Colocaram os sensores no meu corpo:respiração, pressão e batimento cardíaco. A primeira cidadã tentou duas vezes colocar o gelcro na minha veia, mas falhou (depois de remexer lá dentro). A outra veio, achou minha veia e enfiou o treco tão rápido que num deu nem tempo de doer direito. Aí fiquei eu lá pensando: seriam elas interns ou residents?? (sei o nome em português naum)... viagem de Grey's. AIUhaiua...
Cobriram meu corpo com um lençol pra me aquecer. Deram anestesia local. O restante foi o médico falando cada passo dado, explicando tudo que estava fazendo e me perguntando sempre se estava doendo em algum lugar. Ele foi bem atencioso e eu senti MUITA segurança no hospital e nos procedimentos feitos. "Finalmente um lugar decente!!"

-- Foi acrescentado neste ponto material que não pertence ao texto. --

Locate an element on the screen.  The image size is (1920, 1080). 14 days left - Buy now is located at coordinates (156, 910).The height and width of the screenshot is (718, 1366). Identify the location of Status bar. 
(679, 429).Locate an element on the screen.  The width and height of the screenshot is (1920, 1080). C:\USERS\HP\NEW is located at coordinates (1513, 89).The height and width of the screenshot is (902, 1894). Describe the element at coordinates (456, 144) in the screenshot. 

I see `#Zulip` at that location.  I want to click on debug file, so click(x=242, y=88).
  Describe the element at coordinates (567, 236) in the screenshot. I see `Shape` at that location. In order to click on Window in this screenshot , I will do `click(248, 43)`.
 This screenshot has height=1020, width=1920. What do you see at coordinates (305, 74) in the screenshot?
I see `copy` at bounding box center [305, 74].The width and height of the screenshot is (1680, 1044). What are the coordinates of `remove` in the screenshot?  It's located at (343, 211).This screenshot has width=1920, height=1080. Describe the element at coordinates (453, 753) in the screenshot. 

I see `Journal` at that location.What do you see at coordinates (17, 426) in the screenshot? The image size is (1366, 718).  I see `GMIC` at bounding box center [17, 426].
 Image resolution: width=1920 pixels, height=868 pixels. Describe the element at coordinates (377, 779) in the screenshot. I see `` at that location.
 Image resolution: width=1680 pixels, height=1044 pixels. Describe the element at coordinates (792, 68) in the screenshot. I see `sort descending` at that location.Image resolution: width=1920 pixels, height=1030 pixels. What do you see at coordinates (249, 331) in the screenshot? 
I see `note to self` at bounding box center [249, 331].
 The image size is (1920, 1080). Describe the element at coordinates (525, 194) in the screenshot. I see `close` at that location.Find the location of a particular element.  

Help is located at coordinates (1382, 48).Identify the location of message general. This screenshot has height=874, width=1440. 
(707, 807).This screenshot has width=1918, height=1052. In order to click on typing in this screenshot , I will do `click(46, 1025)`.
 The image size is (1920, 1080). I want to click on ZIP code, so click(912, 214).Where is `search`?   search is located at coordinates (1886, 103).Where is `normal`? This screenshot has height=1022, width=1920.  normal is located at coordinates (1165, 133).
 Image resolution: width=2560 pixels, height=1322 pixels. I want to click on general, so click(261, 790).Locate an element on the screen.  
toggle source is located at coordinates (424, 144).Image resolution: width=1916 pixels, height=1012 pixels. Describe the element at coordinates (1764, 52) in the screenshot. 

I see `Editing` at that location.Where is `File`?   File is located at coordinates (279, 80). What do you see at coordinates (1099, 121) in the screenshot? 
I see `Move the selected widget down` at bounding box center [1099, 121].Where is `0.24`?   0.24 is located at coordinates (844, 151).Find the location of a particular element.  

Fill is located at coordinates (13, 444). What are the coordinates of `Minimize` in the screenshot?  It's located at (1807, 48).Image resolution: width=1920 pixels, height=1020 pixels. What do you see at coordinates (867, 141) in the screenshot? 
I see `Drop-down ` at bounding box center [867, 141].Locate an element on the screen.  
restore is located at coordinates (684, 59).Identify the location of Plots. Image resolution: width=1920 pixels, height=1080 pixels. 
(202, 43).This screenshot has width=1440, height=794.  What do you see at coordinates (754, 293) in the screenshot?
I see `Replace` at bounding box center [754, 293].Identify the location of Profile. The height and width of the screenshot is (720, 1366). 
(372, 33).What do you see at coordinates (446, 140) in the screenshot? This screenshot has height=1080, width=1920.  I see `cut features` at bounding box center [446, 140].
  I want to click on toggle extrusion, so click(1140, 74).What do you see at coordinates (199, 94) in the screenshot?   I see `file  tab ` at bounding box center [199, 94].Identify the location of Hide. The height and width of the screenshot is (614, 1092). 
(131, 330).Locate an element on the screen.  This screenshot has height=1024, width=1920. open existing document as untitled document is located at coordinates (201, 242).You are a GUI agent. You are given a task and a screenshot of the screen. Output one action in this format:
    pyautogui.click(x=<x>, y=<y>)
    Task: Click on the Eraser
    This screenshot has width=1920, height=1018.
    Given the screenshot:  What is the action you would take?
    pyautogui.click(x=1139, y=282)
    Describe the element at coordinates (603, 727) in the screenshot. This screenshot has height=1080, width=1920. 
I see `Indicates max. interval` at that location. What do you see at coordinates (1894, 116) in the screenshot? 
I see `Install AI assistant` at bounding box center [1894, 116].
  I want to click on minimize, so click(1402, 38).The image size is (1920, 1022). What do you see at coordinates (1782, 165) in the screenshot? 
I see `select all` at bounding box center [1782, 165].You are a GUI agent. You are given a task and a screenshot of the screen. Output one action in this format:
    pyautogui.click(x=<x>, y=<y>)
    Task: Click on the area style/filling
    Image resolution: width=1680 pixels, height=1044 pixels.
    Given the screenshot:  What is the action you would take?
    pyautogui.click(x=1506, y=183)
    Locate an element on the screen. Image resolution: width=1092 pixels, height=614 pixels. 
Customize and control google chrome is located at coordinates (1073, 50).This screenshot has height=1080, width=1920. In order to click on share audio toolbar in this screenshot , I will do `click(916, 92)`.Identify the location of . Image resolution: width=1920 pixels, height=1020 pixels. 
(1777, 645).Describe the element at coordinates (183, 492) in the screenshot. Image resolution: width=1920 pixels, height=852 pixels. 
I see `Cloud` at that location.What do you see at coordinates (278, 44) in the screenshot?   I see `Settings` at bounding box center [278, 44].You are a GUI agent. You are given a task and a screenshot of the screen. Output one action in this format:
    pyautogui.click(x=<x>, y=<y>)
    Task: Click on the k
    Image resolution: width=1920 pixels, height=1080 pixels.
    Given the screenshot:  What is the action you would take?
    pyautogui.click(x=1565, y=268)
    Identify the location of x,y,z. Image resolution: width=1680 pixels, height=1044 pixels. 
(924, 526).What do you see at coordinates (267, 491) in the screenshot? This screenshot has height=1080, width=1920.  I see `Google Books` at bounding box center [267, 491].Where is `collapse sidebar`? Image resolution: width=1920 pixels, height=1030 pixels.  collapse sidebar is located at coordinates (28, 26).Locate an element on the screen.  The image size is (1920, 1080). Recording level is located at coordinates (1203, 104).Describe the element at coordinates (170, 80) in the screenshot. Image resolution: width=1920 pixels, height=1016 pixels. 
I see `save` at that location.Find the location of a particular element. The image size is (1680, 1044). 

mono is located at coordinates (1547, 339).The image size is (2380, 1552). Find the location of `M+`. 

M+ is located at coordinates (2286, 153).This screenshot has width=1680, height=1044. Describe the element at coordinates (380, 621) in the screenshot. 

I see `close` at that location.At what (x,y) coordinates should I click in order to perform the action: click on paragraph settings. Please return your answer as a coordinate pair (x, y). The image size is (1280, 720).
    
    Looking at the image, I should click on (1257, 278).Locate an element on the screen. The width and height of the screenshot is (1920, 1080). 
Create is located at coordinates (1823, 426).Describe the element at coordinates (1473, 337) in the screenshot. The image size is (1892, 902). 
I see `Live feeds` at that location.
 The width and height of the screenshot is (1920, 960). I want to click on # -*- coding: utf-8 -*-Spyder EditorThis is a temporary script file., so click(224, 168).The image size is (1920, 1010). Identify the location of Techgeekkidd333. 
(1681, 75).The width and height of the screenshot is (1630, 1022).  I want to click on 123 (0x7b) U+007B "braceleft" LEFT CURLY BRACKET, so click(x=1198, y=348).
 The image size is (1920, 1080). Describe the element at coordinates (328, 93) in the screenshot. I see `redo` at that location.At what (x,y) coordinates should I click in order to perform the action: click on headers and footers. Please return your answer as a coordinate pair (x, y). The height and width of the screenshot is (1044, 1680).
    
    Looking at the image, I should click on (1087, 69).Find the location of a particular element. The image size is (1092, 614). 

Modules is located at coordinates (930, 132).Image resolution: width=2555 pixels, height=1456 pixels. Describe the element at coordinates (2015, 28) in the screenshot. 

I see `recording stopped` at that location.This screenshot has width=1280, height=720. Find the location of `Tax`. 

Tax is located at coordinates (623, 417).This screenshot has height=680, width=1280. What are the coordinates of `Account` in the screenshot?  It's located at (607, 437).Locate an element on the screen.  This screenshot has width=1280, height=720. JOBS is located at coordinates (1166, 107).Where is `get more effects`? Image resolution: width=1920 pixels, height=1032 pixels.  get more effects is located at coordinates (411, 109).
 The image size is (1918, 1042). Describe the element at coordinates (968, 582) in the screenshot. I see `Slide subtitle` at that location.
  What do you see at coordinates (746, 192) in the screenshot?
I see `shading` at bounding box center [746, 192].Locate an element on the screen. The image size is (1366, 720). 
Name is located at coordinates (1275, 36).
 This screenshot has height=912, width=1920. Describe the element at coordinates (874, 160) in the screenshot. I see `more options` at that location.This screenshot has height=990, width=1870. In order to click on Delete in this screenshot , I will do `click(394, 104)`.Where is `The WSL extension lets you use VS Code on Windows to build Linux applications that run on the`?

Durante a operação eu me concentrei no meu batimento cardíaco, pra manter a calma e ficar tranquila. Ao término, tiraram minha pressão novamente. Ele prescreveu antibiótico oral e local (vou começar a trocar o curativo hoje), além de dois remédios pra proteger o estômago e o intestino. Semana que vem retiram os pontos e sai o resultado da patologia (que vai examinar o troço que tava dentro do meu braço). Agora é descançar e cuidar bem do sono e da alimentação. Não tenho sentido muita dor.
Tô bem!!
PS: o exame de sangue e de tempo de coagulação deram normais... e o resultado da patologia também (nada maligno pra se preocupar).